Appeal from the United States District Court for the
Northern District of Indiana, South Bend Division.
No. 3:15-cr-00048-JD-MGG-1 — Jon E. DeGuilio, Judge.
ARGUED MAY 16, 2017 — DECIDED JUNE 28, 2017
Before BAUER, FLAUM, and KANNE, Circuit Judges.
BAUER, Circuit Judge. Defendant-appellant Vincent Jones
was convicted on one count of possession of a firearm by a
felon, 18 U.S.C. § 922(g)(1). On appeal, Jones challenges the
denials of his motions to suppress the guns found in his home.
We affirm.
2 No. 16-4254
I. BACKGROUND
Jones lived with his girlfriend, Jennifer Kelley, and her
three children in a mobile home located in Westville, Indiana.
On June 5, 2013, Kelley’s daughter (“MK”) went to a neigh-
bor’s residence to call the police to report that Jones sexually
assaulted her. Officers James Gunning and Jason Yagelski of
the Westville Police Department were dispatched to the scene.
There, both officers encountered Kelley and MK. Kelley told
the officers that she was afraid of Jones; the officers transported
Kelley and MK to the police department for further inquiry.

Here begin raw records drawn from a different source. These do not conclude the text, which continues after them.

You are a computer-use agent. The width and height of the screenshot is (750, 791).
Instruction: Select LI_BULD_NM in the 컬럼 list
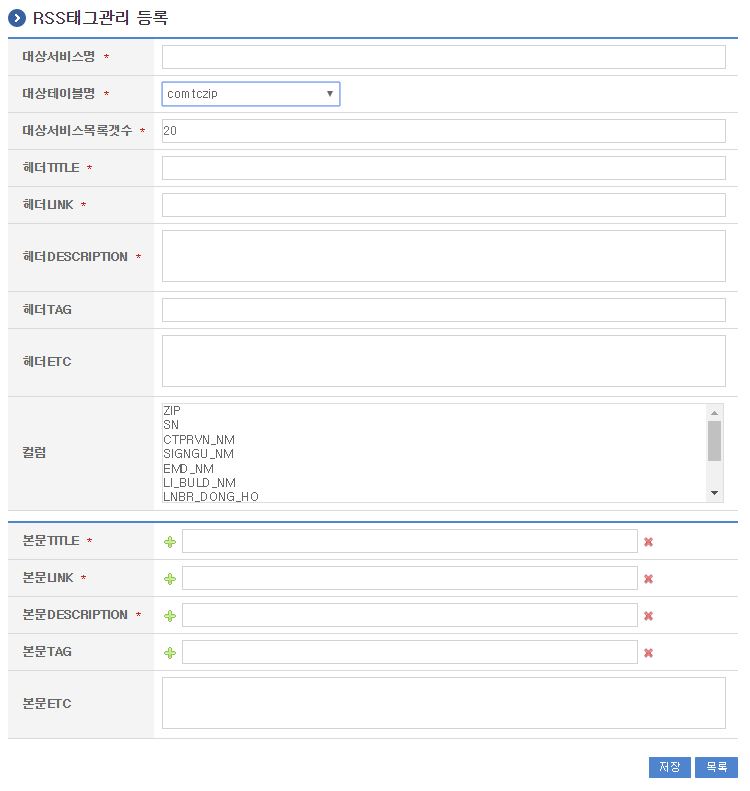199,483
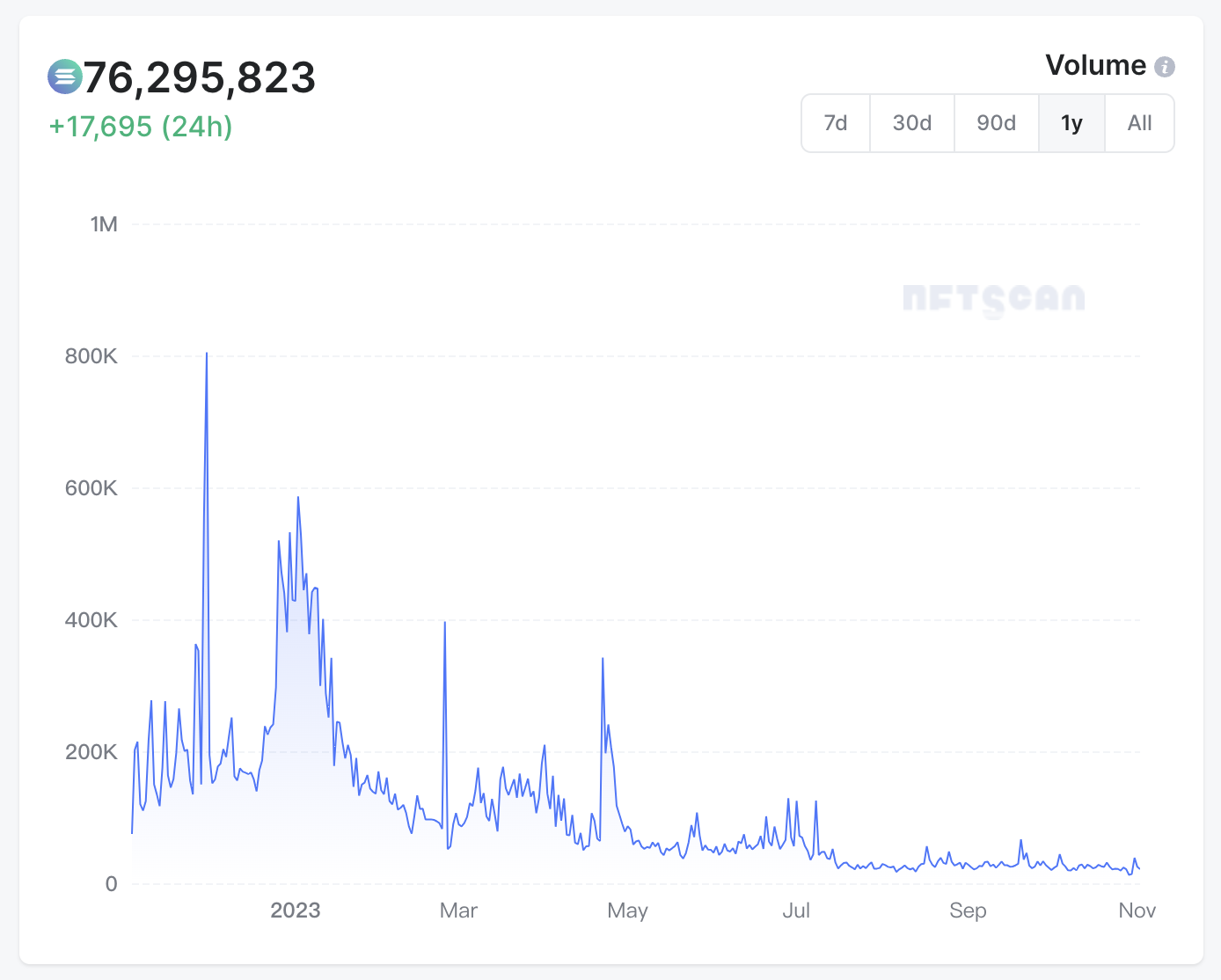Click the Nov label on the x-axis
Viewport: 1221px width, 980px height.
[x=1137, y=911]

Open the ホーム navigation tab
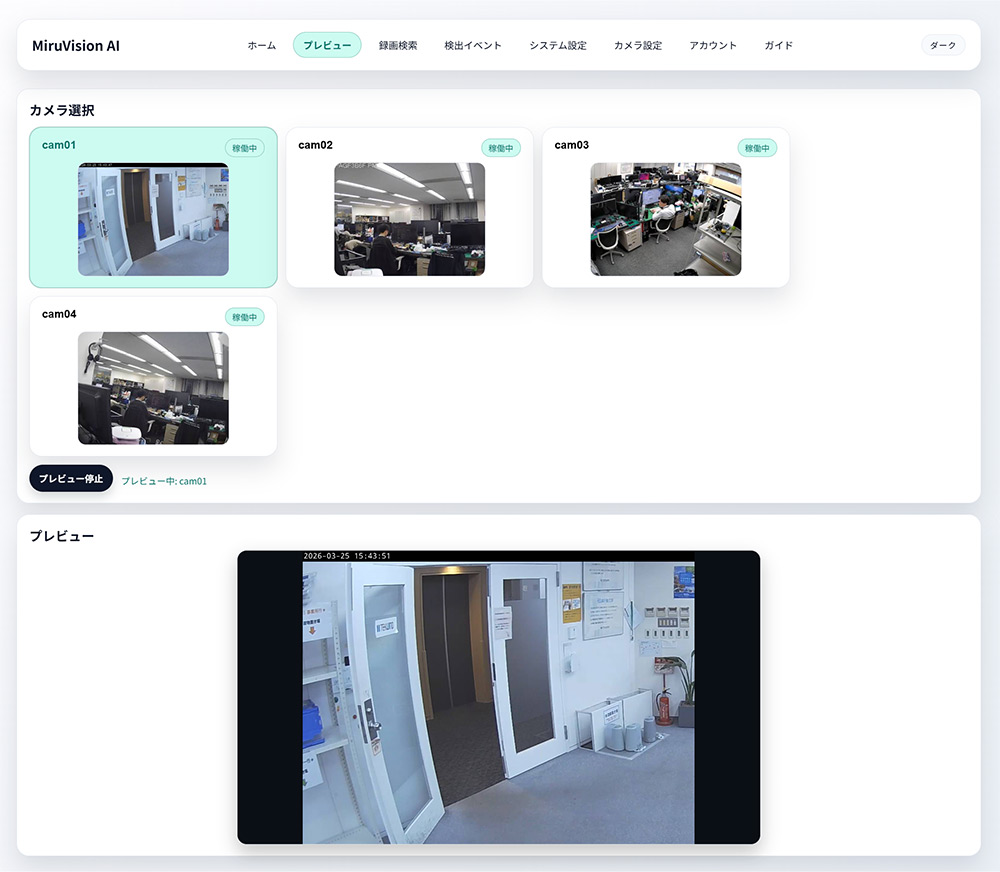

At the police department, MK told the officers that she had
been sexually assaulted by Jones for several years. Kelley told
the officers that Jones was a convicted felon who had tenden-
cies of being violent and aggressive, that he had guns in a safe
in their shared bedroom, and that she feared for her life and
the lives of her children. The officers ran a criminal history
check, which confirmed that Jones was a convicted felon.
The Kelleys and the officers returned to the residence with
three additional officers: James Jackson, Brian Piergalski, and
Corey Chavez. The officers were greeted by Jones, who opened
the door. Officer Gunning observed knives on a counter and
told Jones that he needed to vacate the premises, but allowed
him to retrieve his personal belongings. Jones followed the
officers’ instructions to step outside of the home. An officer
immediately handcuffed Jones and escorted him to a picnic
table located ten to twenty feet from the entrance of the
residence. Two officers remained with Jones.

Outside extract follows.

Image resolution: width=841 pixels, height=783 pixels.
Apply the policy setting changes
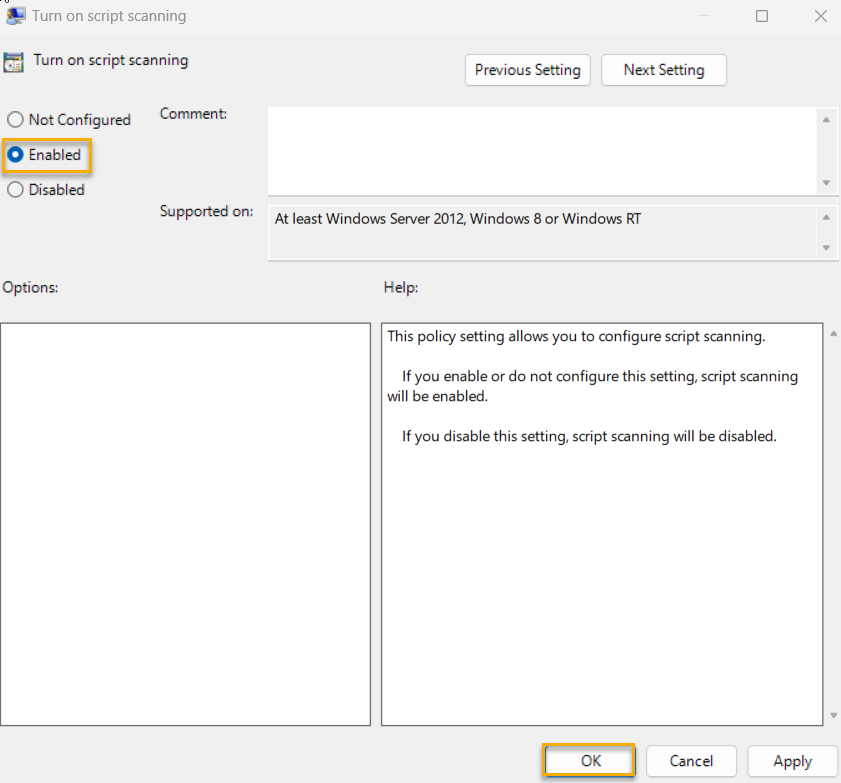pos(792,761)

With Jones being detained, the officers presented Kelley
with a consent to search form. She signed the form and agreed
No. 16-4254 3
to a warrantless search of her “residence and all rooms
including enclosed boxes, safes etc. to clear the home of
possible weapons and/or drugs.”
Officer Piergalski searched Kelley and Jones’ shared
bedroom. In the bedroom, he saw two gun safes (a smaller safe
on top of a larger one), boxes of ammunition, and empty gun
holsters. He viewed several guns in the smaller safe, which was
partially open. He opened the safe’s door further to better see
the guns. Officer Jackson observed that the smaller safe’s door
was open a couple of inches.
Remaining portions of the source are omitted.